One of the questions on my client’s intake forms is, “On a scale of 1-10, how stressed are you?” Rarely does anyone put down anything lower than a 7. Most people put 8 or higher. Stress is something we all deal with, but it’s not really the stress that is the problem (because that will always be there), it’s the ability of our body and mind to process and manage our stress.

If our bodies are functioning optimally, our stress-threshold is increased. When our stress-threshold is increased, we can handle more stress without it affecting us so negatively. If you are not eating foods that enhance your physiology and balance your cortisol levels, then you are decreasing your stress-threshold.

The stress-threshold is the maximum amount of stress that your body and mind can handle before you are in a code red/burnt-out state. This may present itself in the form of back pain, or any other bodily symptom, and even eventually lead to a disease process.

Cortisol is the stress hormone that is produced by the adrenal gland in response to stress. It keeps blood sugar high, as if the body is on high alert, ready to respond to a present danger. But if cortisol is always high, it keeps the cells starved for energy.
If you want to increase your stress-threshold, what you feed yourself is extremely important.

Simple dietary changes can have a dramatic impact on your mood and overall feelings of wellness. Here you can find a list of foods that should be added to your diet.

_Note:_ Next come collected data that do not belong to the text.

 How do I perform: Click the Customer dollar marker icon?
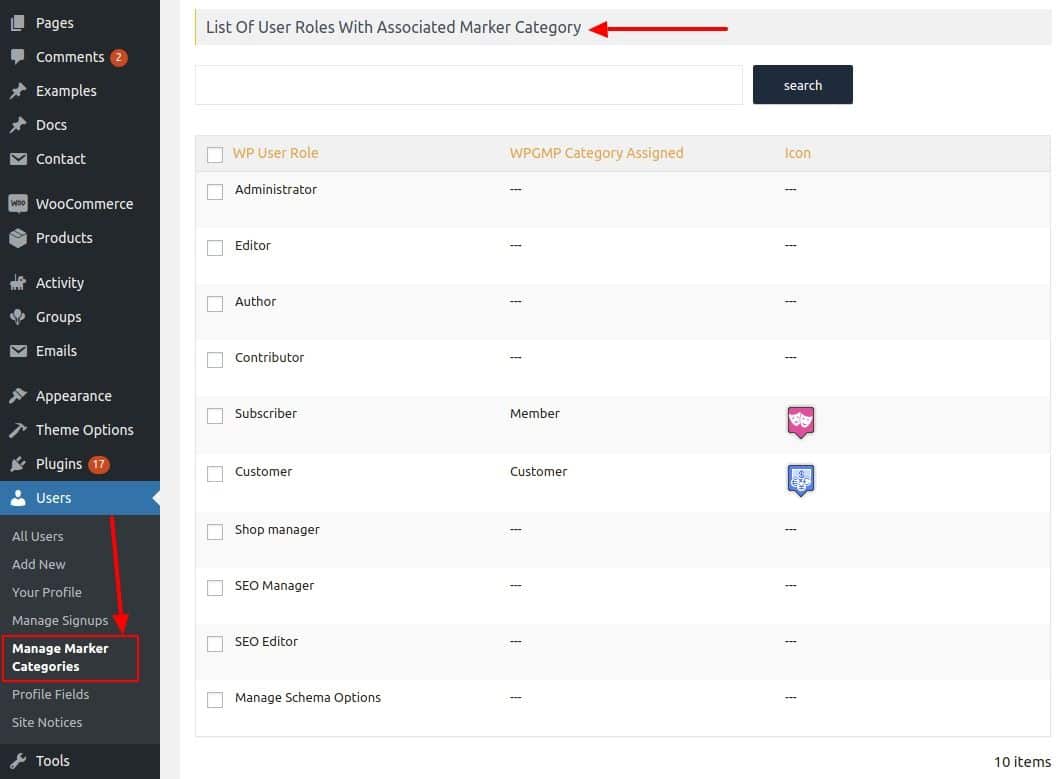[800, 480]
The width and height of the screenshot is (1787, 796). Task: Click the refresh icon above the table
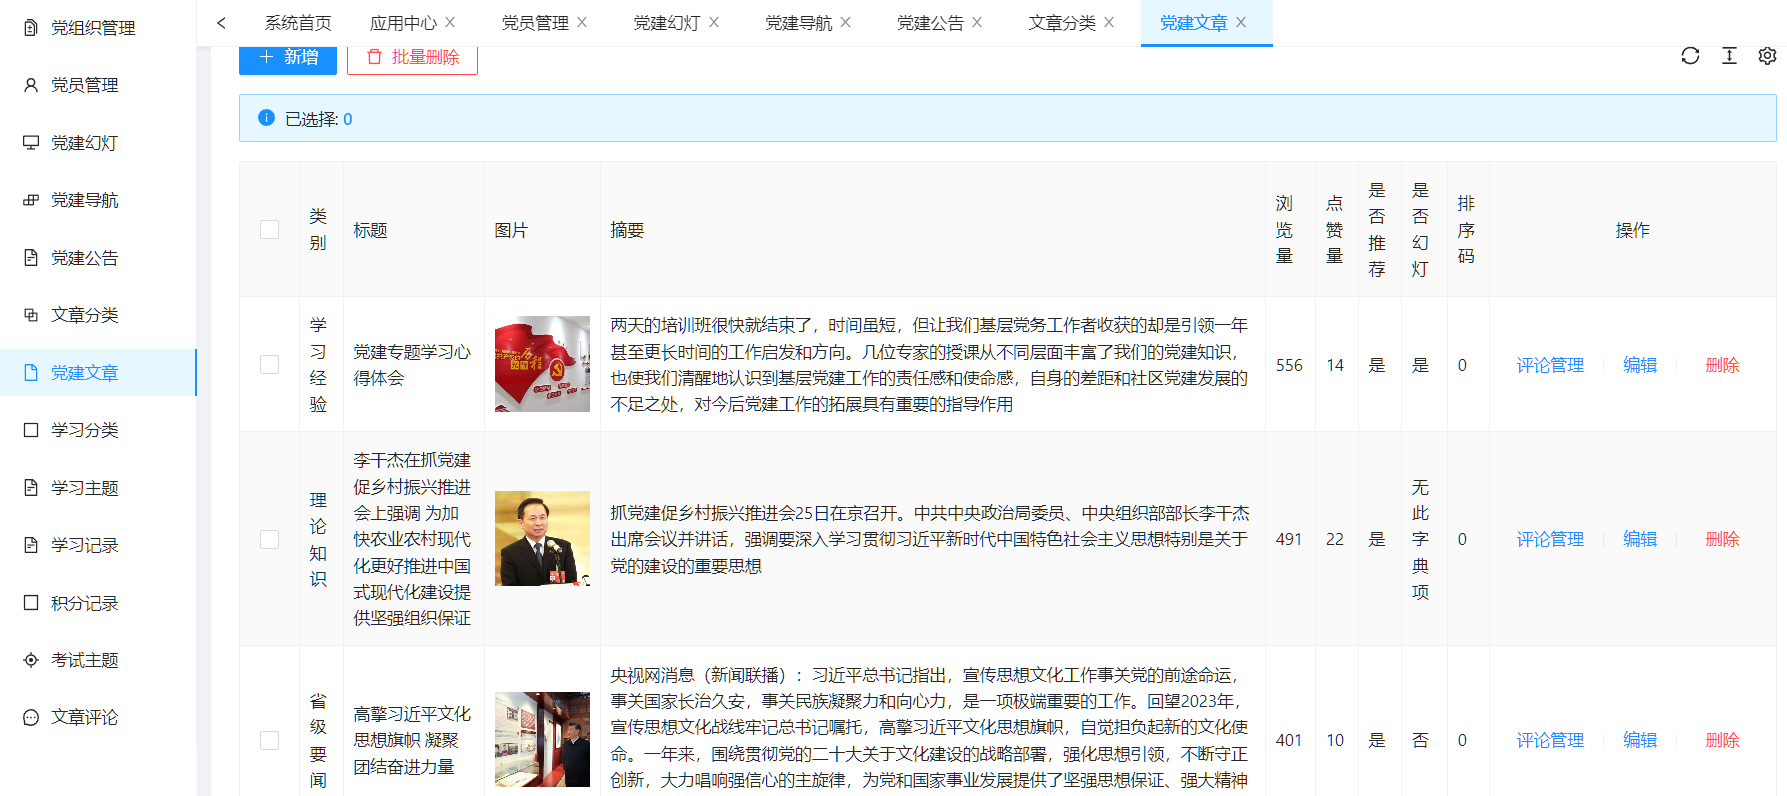(1690, 56)
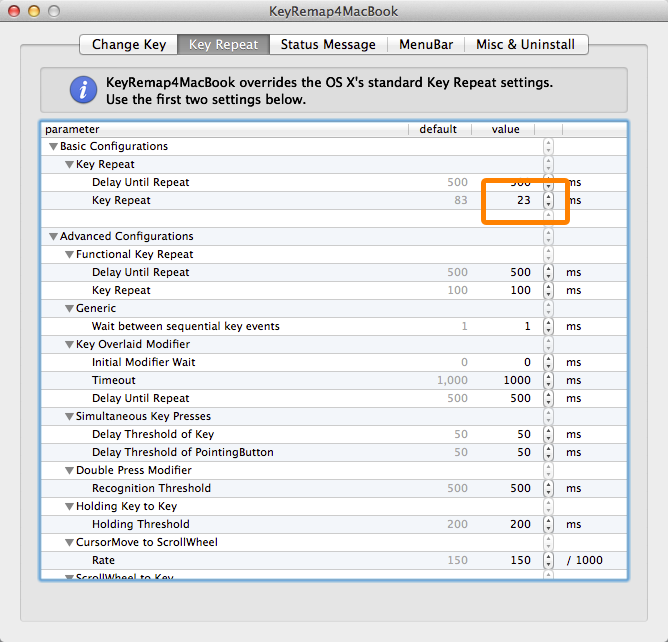This screenshot has width=668, height=642.
Task: Select the Wait between sequential key events row
Action: (185, 326)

  • WATER: Drink at least half your body weight in ounces per day.  Do not drink tap water unless it is filtered-it is filled with chlorine, which has negative effects on the thyroid, other organs, and cells. Get a good quality water filter!
  • BERRIES: Contain anthocyanins, which promote cellular health.
  • KIWIS: Contain vitamin C, which helps to reduce cortisol levels.
  • AVOCADO / COCONUT: These good fats provide cellular energy and fuel.
  • WILD SALMON: Omega 3s help fight inflammation and support neurotransmitters in the brain. If you see organic salmon, this is another alternative, but is rare because there are only three organic farms in the world. They are farm-raised but fed organic food and have a tidal flow, so this fish is healthier than typical farm-raised salmon.
  • TURKEY: Contains tryptophan, which is a precursor to serotonin. Serotonin has a positive effect on your mood.
  • PUMPKIN SEEDS & ALMONDS: Contain zinc, which is important for the nervous system and immune system.
  • DARK LEAFY GREENS: Contain B-vitamins and minerals, which are essential for supporting the adrenal glands.
  • SESAME SEEDS: Rich in phytosterols and minerals (such as copper and manganese), which help to nourish the nervous system.
  • PROTEIN: Many people are protein deficient. I suggest a quality supplemental protein made out of split peas or brown rice. Many people have a dairy intolerance, which makes whey protein a problem for them. Protein supports norepinephrine and dopamine production, which are essential neurotransmitters for stress and brain function.


Listed below are foods that increase stress on the mind and body. These foods should be limited in your diet.

  • Foods that dehydrate: Alcohol and caffeine.
  • Foods that increase cortisol levels: Sugary foods and processed foods.
  • Foods that remove minerals from the body: Soda.
  • Foods that spike blood sugar: White rice and white potatoes (does not include sweet potatoes).
  • Foods that have limited nutritional value: Enriched wheat flour and other refined grains.
  • Processed oils: Soybean oil and canola oil.